INDIANAPOLIS, Ind. - Your ancestry picture is about to get bigger and more clear. The FDA just approved a new use for the 23andMe DNA kits, now the kit will test for your chances of getting breast cancer.
The 23andMe test will only screen for three possible breast cancer mutations that are mostly seen in people of Ashkenazi Jewish descent.
23andMe leaders say this is a major milestone that allows consumers to get this information without a prescription. St. Vincent breast cancer surgeon, Dr. Erica Giblin says that's where the red flag goes up.
"Doing this type of testing helps, it's an asset it does not replace being seen by a medical professional," Dr. Giblin said.
While she also supports the new technology she says there are drawbacks to using the service because the test only looks at three of the breast cancer related genes that are common in a certain group of people. Giblin says a full genetics test looks at more than a thousand genes that could be linked to breast cancer.

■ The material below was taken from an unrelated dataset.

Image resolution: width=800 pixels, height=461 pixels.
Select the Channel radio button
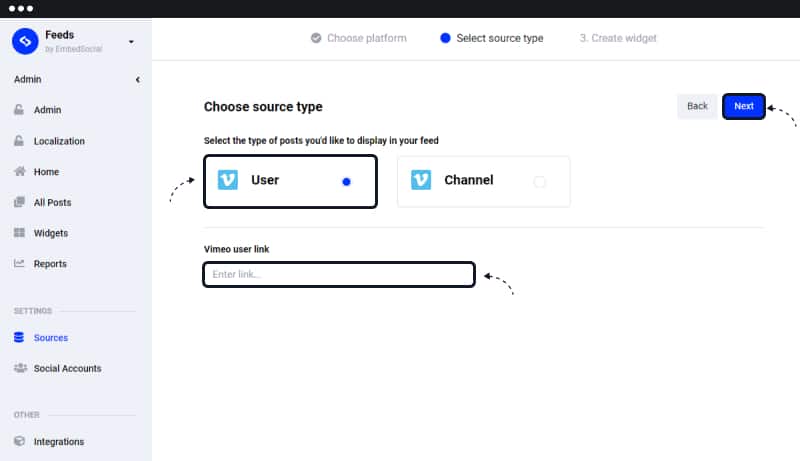click(x=539, y=182)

"People are going to have a false sense of security because they tested for something very small but the consumer doesn't know they only tested for a small area. So it's like instead of looking at the forest you're looking at three trees in the forest. You have to look at the whole forest that's your total health," Dr. Giblin said.
The test goes for $199 and will be available on the 23andMe website in a couple of weeks. Dr. Giblin says the competition could help drive down the cost of genetic tests at the doctor’s office that can cost around $3,000.